In the past few years, ‘headless eCommerce’ has been touted as the future of online retail, and there are plenty of enterprise-class eCommerce platforms supporting and advocating this type of architecture.
Here’s what you need to know about ‘headless eCommerce’ and whether it’s an approach you need to think about.
What is Headless eCommerce?
Without diving into technicalities, headless eCommerce refers to a separate website front end that is separate from the back end. The front end is what the user will typically interact with – think of this as the presentational layer. The back end is where the business logic and the functional things sit.
One of the biggest wins of decoupling an application in this way is efficiency. Splitting customer-facing concerns from business facing concerns allows for the tailoring of these two totally different systems, so that underperformance can be isolated and resources deployed accordingly.
To compare an eCommerce app with a physical store, decoupling allows one to have an enticing and pleasant interior that will have customers buying your products, but also smart infrastructure to take care of stock counts, payments and accounting – the business stuff.
Headless vs Decoupled eCommerce
I’ve used the term headless and decoupled, relatively interchangeably above, but strictly speaking there is a technical difference. For the purposes of this article, especially when comparing them against monolithic structures there’s basically no difference. But if you’re the curious type, here’s a bit more info:
A headless website system is reactive. Data is called from the backend service via calls made to the API – there’s no frontend or presentation layer built-in – a CMS like Contentful is a good example of this.

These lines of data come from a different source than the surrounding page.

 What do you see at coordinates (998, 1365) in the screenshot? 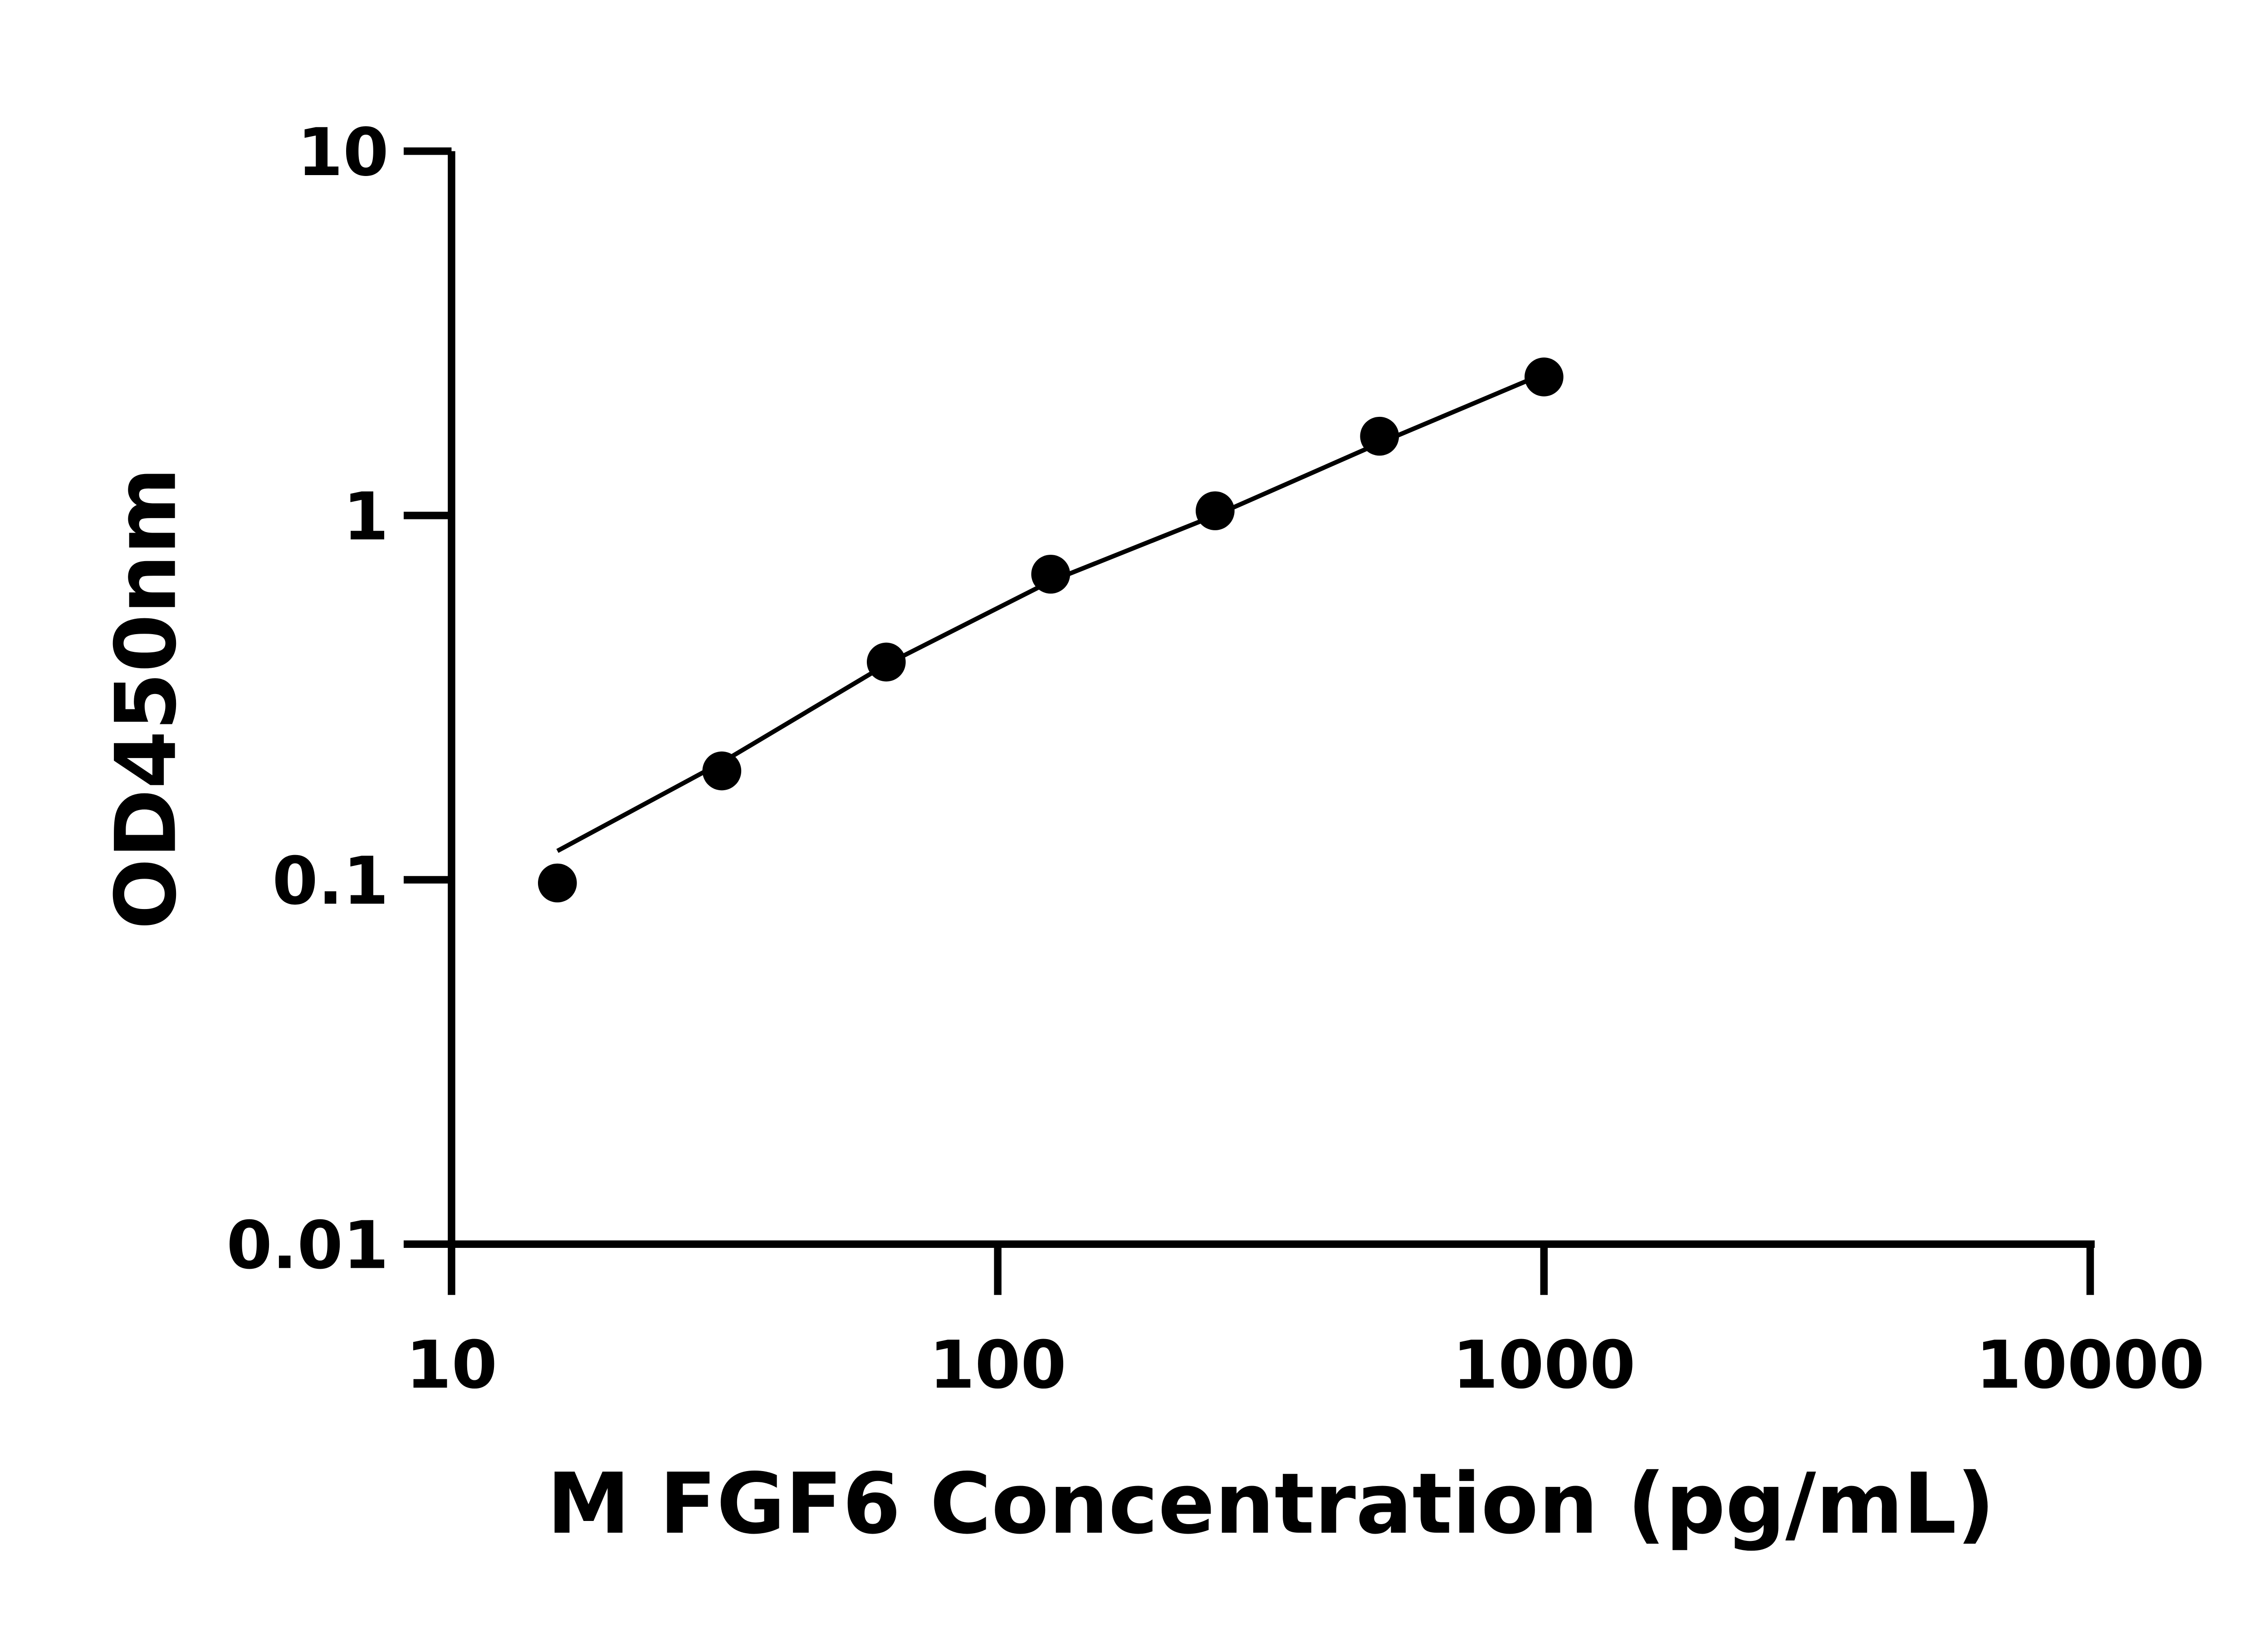
I see `x-tick-label: 100` at bounding box center [998, 1365].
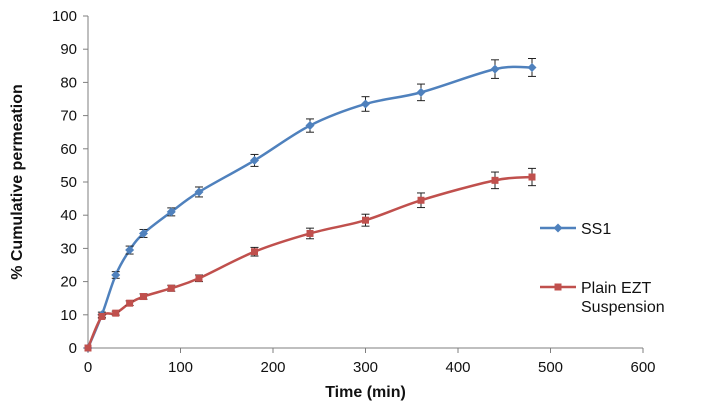 This screenshot has width=721, height=406. Describe the element at coordinates (180, 368) in the screenshot. I see `x-tick-label: 100` at that location.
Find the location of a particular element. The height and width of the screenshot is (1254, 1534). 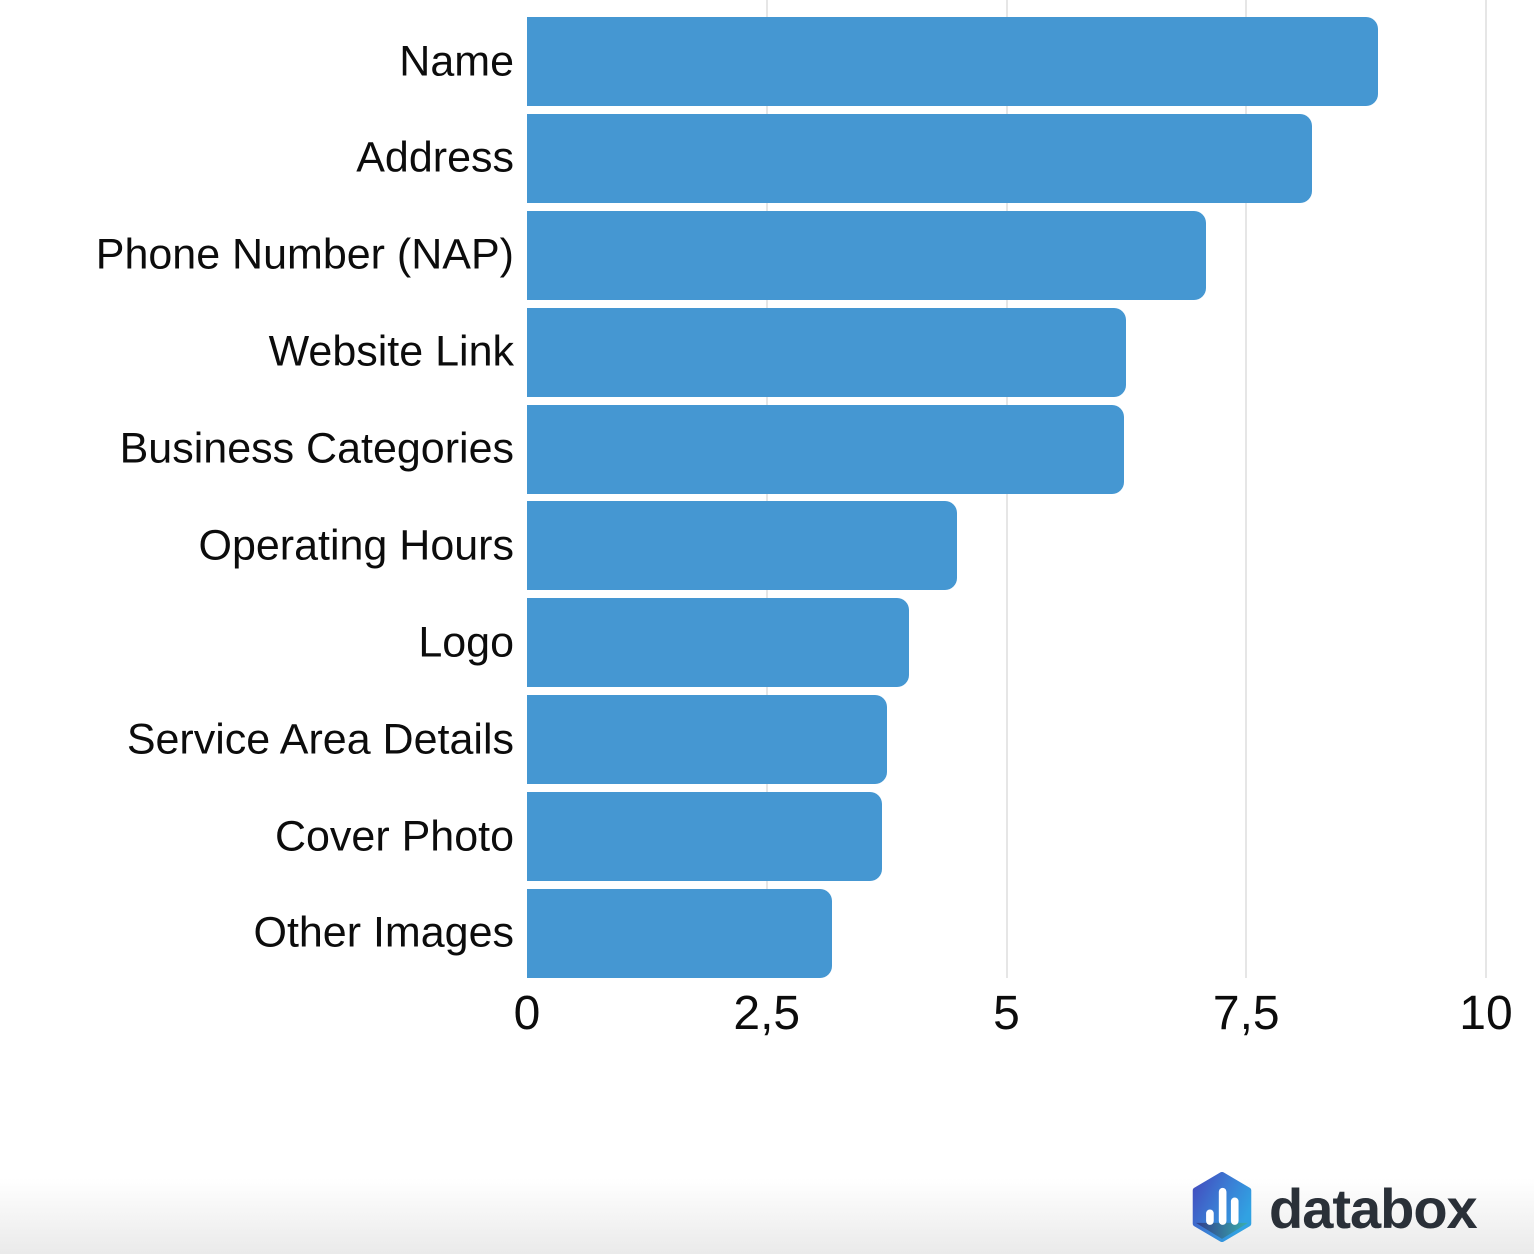

x-tick-label: 10 is located at coordinates (1486, 1014).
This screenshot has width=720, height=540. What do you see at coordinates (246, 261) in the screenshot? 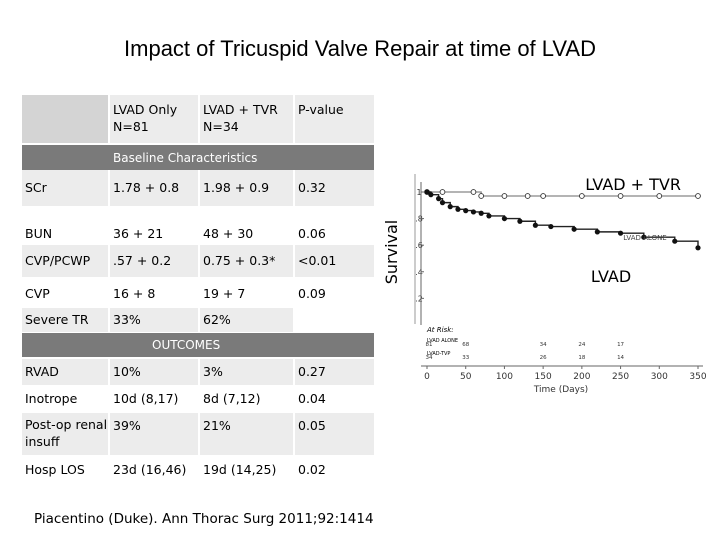
I see `lvad-tvr-value: 0.75 + 0.3*` at bounding box center [246, 261].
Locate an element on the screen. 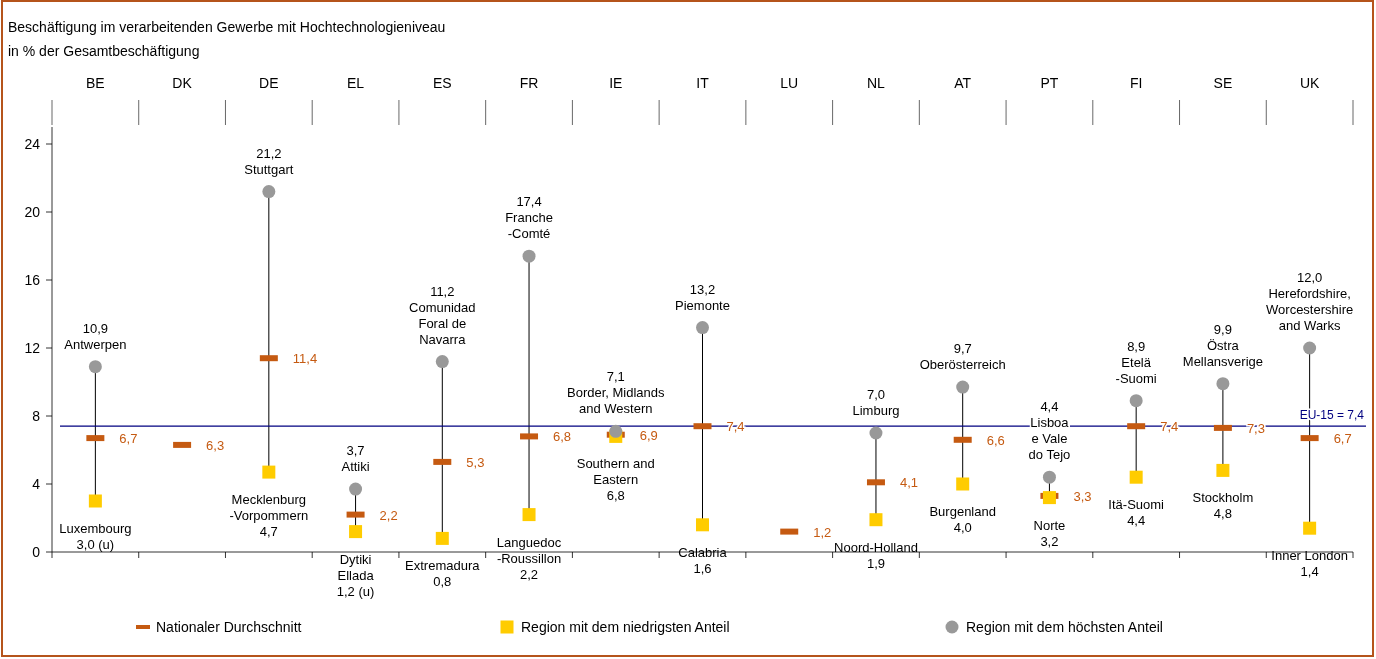  data-label: 7,1 Border, Midlands and Western is located at coordinates (616, 393).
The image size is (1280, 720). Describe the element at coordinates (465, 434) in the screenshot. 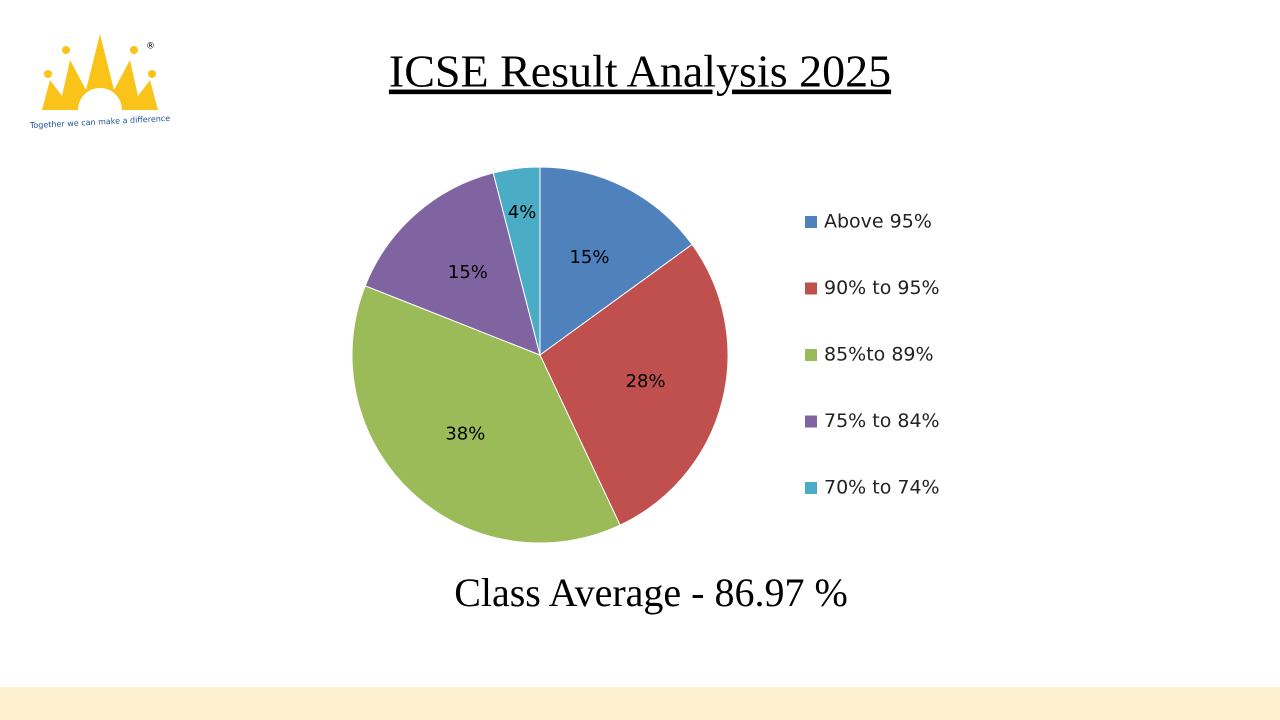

A decoupled web site system prepares all content up front and then pushes it into the delivery environment. The data from the backend is published somewhere, regardless of whether calls are being made to the API or not. Think WordPress or Magento for this sort of service.
Pros and Cons of Headless eCommerce
It’s perfectly possible to have an eCommerce store that isn’t headless, but we wouldn’t recommend it. Check out the Pros and Cons.
Headless eCommerce advantages
- Decoupling allows a different front-end to plug into the back-end without having to run expensive and risky projects to apply changes across the whole stack.
- Data can easily be repurposed for mobile, smart watches, voice apps, and any other future technologies that might come along – it massively future-proofs your application.
- Splitting these website stacks also allows for flexibility. Multiple content creators and developers are able to operate simultaneously, effectively doubling your speed to market.
- There’s also flexibility from a technical standpoint. You’re able to utilise the best front end application possible for a fully optimised user experience, and the best back end application to keeps your developers happy.
- These sorts of architectures are also generally cloud based, which makes them highly scalable.
Headless eCommerce disadvantages
We think that the cons are few and far between, but if we had to name one, we’d say that there is a knowledge barrier to entry – at least to start with. It can be a bit intimidating to navigate two technologies initially, but over time we think that the positives massively outweigh any negatives.